Le 30 mars, le gouvernement vaudois, à majorité rose-verte, a envoyé sa police expulser la ZAD de la colline du Mormont. La décision confirme, en dépit des incantations, que la propriété et la croissance valent plus que l’environnement aux yeux des ministres du canton.
Une pandémie qui n’en finit plus et une autorisation de dernière minute n’ont pas empêché, vendredi 26 mars, des centaines de personnes de manifester, dans les rues de Lausanne, leur soutien à la ZAD de la colline, menacée d’une expulsion imminente. Depuis octobre, des zadistes de plus en plus nombreuses et nombreux – et soutenus par près de 130 élus du canton – tentaient de faire obstacle à l’extension d’une carrière de calcaire. Pour produire son ciment, la multinationale Holcim creuse depuis 70 ans dans la colline du Mormont, indifférente à sa biodiversité hors du commun.
À quoi sert une ministre verte ?
À l’appel de la Grève du climat, un cortège de 1 500 à 2 000 manifestantEs a fait du bruit de la place du Château au parc Mon-Repos. « Nos vies et la planète valent plus que vos profits », « Holcim laisse béton », « Orchidées contre béton armé » ou, plus simplement, « Béton = caca » : les slogans ne manquaient pas le long du parcours allant du Conseil d’État vaudois au Tribunal fédéral. Béatrice Métraux, ministre – Verte, paraît-il – en charge de l’Environnement, affirmait il y a peu dans 24 Heures que la carrière ne perturbait pas ses promenades en forêt dans les environs du Mormont, puisqu’elle ne la voyait pas. Loin des yeux, loin du cœur ? Espérons que banderoles, pancartes et chants, sous ses fenêtres, lui auront rappelé qu’on ne fait pas disparaître les problèmes en se cachant derrière les arbres, ni derrière la sacro-sainte légalité.

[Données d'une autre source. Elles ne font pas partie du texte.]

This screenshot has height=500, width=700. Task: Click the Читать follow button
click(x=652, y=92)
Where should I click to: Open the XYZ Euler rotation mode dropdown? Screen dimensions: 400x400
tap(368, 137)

Pareil pour le Tribunal fédéral, qui doit rendre dans les semaines ou mois qui viennent un arrêt crucial : le géant Holcim pourra-t-il étendre – encore une fois – le périmètre lui permettant de remplir ses fours ? Sachant que les prochaines extensions sont déjà prévues : dans quelques décennies, la colline du Mormont et ses orchidées sauvages ne seront qu’un souvenir.
Au-delà de la défaite
Deux autres décisions de justice ont fragilisé la ZAD, en la rendant expulsable dès le 26 mars du bâtiment occupé et à partir du 30 pour le terrain. Conséquence sur place, au fil des jours, les barricades ont gagné en hauteur, en longueur et en épaisseur. Sur la route menant à la ZAD, aux textes poétiques inscrits quelques semaines plus tôt s’est ajouté un « No Pasarán » en lettres majuscules.

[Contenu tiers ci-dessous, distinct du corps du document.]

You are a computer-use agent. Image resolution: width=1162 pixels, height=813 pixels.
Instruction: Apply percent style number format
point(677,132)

L’état d’esprit aussi avait changé, à l’approche de l’intervention policière. Après l’enthousiasme des premiers mois, les discussions laissaient transparaître de la tristesse et de la résignation. Un sentiment de satisfaction ressort malgré tout : d’avoir contraint les médias à s’intéresser au sort du Mormont, mais aussi d’avoir montré en actes que d’autres modalités d’existence, fondées sur l’horizontalité des prises de décisions, le partage des savoir-faire et l’apprentissage du commun, sont possibles.
Il suffisait de passer une heure sur place pour tordre le cou à pas mal de préjugés. Les zadistes sont certes une population majoritairement privilégiée, mais consciente de ses privilèges et des difficultés théoriques et pratiques de penser un autre monde sans oublier les contradictions de celui dans lequel nous vivons. Si les zadistes ont échoué à faire le lien avec les salariéEs de la cimenterie et les syndicats, c’est surtout faute de temps et de moyens humains. Dans sa liste de revendications publiée le 24 mars, la ZAD n’oublie pas les emplois liés à la présence de la carrière et souligne la nécessité d’un plan de reconversion.
L’expérience le montre, c’est sur le long terme que se tissent les liens, que s’affinent les projets politiques et que les mouvements de contestation gagnent en mixité sociale. Expulser la ZAD au plus vite était aussi un moyen pour Holcim et le gouvernement vaudois d’éviter ce genre de développement.